## CHALLENGE
Find every line in the records below that contains the string "This", and copy each of those lines. Case counts.

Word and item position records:
--------------------
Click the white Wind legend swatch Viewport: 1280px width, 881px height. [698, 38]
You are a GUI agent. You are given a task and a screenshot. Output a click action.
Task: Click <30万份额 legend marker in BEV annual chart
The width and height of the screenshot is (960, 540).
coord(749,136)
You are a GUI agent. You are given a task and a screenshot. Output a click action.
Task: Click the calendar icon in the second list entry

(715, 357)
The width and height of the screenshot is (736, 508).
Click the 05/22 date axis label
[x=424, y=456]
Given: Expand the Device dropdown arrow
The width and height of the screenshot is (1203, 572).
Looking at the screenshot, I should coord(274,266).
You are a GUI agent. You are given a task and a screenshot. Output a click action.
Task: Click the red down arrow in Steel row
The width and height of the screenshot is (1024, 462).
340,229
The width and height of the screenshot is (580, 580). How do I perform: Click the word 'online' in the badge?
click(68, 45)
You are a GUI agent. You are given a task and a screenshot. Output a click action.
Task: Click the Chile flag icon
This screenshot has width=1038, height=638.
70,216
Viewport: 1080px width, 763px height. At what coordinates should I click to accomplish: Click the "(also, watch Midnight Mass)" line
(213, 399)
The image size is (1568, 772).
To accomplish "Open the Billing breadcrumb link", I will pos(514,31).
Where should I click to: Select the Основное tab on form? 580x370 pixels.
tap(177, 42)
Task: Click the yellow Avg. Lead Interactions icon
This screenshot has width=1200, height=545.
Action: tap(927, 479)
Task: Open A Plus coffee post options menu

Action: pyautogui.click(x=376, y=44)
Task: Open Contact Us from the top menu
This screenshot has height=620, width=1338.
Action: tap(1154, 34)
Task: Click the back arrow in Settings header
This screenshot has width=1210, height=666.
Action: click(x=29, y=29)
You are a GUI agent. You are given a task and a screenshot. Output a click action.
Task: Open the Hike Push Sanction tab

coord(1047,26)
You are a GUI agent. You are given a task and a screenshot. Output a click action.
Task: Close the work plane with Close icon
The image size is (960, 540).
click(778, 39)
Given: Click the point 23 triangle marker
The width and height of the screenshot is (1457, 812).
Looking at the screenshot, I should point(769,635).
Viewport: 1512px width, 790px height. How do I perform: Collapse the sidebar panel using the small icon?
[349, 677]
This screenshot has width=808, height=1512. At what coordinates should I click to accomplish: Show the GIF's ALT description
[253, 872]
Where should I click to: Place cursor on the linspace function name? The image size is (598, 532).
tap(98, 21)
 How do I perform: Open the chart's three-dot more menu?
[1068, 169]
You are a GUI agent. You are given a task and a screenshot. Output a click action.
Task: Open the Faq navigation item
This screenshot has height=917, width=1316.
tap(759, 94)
--------------------
## REPLY
This screenshot has width=1038, height=638.
This screenshot has width=1200, height=545.
This screenshot has height=620, width=1338.
This screenshot has width=1210, height=666.
This screenshot has width=808, height=1512. At what coordinates should I click to accomplish: Show the GIF's ALT description
This screenshot has height=917, width=1316.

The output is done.